--- begin DOCUMENT TEXT ---

Warning: if you have not seen The Force Awakens, spoilers ahead.

At the beginning of 2016, a disgruntled Star Wars fan from São Paulo, Brazil, took to the social action site Change.org to express his dissatisfaction over the directorial choice over the as-of-yet untitled Episode IX movie. The fan, named Yuri Luiz, expressed his malaise over the decision to have Colin Trevorrow (whose most recent credit includes another blockbuster sequel, the 2015 summer box office hit Jurassic World) helm the untitled 2019 film with a petition to bring a new director on board.

His alternative? George Lucas.

"Put the father of the franchise as director of Episode IX," Luiz wrote — and apparently, many agreed. The petition garnered over 23,000 signatures, all of which purportedly either unhappy with the choice to have Trevorrow continue the franchise, or to "make an epic farewell between [Lucas] the Father of Star Wars and the whole universe of the galaxy far, far away."

Like some of the backlash the continuation of the Star Wars franchise has received, the incident presents a striking parity between the reinvigoration of the Star Wars universe for another generation. While the critical and commercial success of The Force Awakens leaves little room for arguing against the move to create more sequels with fresh new characters, there is still the question of which movies should be made, especially more than a decade after the disastrous prequel trilogy.

What it comes down to is a question of putting the past over the future, or vice-versa — and in the case of the upcoming "Young Han Solo anthology movie," it seems that the sins of the preambular fathers weigh heavier than those of the sons.

The anticipated Star Wars films that Lucasfilm and Disney have released details for tend to fall into two categories: expanded universe movies like Rogue One (which, as a spinoff, creates a parallel side-story effect with a group of characters who are, at best, loosely-affiliated with the ones we know) and movies like the untitled Han Solo project (which, like the prequels did with Anakin, take a character from what was before an unknowable point A to its conclusion, the point B that has played out on screen).

The questions of the Han Solo movie, and by proxy the latter category, according to both The Force Awakens and Han Solo screenwriter Lawrence Kasdan — the same person who wrote The Force Awakens — are entirely preoccupied with creating an origin to a series of quandaries that decades worth has more than illustrated:

"You know, [Han's] younger in this movie and that's fun because you have to imagine him 10 years earlier in his early 20s. What was he like before he hardened up? Before he had some setbacks? Before he put on this cynical coat? What got him there?"

--- end DOCUMENT TEXT ---
--- begin ENTRIES ---

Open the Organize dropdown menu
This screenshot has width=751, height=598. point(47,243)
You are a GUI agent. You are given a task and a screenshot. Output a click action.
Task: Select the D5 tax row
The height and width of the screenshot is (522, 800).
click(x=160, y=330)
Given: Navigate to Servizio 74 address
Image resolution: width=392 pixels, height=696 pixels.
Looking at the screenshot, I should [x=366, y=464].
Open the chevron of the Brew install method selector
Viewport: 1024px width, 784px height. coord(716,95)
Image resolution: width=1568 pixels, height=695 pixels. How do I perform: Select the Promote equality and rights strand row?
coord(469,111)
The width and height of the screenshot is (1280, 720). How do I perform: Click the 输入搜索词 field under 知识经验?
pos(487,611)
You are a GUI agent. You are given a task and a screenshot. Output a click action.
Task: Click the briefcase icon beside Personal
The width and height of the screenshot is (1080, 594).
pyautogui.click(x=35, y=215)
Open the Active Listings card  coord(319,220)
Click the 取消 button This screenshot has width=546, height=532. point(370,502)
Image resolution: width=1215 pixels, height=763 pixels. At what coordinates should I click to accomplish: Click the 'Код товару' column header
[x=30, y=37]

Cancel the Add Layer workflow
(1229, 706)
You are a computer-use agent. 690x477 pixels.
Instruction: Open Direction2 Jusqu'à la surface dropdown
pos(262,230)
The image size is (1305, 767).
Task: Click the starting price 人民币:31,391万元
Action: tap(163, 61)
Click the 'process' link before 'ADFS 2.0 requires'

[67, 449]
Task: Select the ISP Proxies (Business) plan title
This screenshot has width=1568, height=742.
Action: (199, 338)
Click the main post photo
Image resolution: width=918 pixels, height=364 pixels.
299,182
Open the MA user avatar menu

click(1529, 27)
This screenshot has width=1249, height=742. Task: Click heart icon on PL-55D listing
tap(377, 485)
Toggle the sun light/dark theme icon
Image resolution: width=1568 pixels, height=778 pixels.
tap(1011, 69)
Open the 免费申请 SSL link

--- end ENTRIES ---

[CHALLENGES]
[1] Decide whether each statement agrees with the Star Wars article. Answer yes or no for each, and quote the deciding words.
(a) The petition was posted on Change.org by a fan from São Paulo.
(b) The petition gathered fewer than 10,000 signatures.
(c) Lawrence Kasdan also wrote The Force Awakens.
[2] Answer these questions from the Star Wars article.
(a) Which director did the petition seek to replace?
(b) Which film does the article give as a spinoff example?
(c) In Kasdan's quoted remarks, at what age is Han imagined in the new movie?
[3] Proceed with the Star Wars article, starting right after the quoted remarks of Lawrence Kasdan.

[IN RESPONSE]
[1]
(a) Yes: "a disgruntled Star Wars fan from São Paulo, Brazil, took to the social action site Change.org"
(b) No: "The petition garnered over 23,000 signatures"
(c) Yes: "the same person who wrote The Force Awakens"

[2]
(a) Colin Trevorrow
(b) Rogue One
(c) In his early 20s

[3]
However, when this comes from the same writer who relayed that the collective theme of the Star Wars narrative is "recognizing your potential and understanding what you're capable of," it's hard to synchronize the impetus of both storytelling motives. Like the precedent that Luke and Darth Vader's dynamic institutionalized, Kasdan's underlying concern is the idea of inheritance, "to understand what you've inherited, and what you like about that and what you don't like about that." Or rather: "Have you fulfilled yourself completely — or is it too late?" Lucas' failed prequels also tried to elaborate on this theme, and the redundancy of trying to extrapolate on something so perfectly packaged in Han's final scene between his own son, Kylo Ren, doesn't serve the franchise — it only weakens it.

So, then, what exactly would a Han Solo movie answer?

In his article "The World Doesn't Need a Young Han Solo," the Atlantic's David Sims tries to pinpoint the revelations the project would herald.

"Perhaps it'll concern Solo acquiring the Millennium Falcon, or meeting his pal Chewbacca, or making that infamous Kessel Run he keeps talking about," writes Sims, concluding that regurgitating a character who has already made such an indelible impression on decades of moviegoers would only lead to a particular paradox: the actor cast as the protagonist living up to imitating Harrison Ford's performance, or attempting to cast an individual mark that will be unpalatable for the fanbase paying for their tickets in the first place. It will, as Sims notes, encounter the same pitfalls as the prequel trilogy, "tripping over itself trying to explain every famed original character's background [and] unfortunately getting in the way of a coherent story in the process."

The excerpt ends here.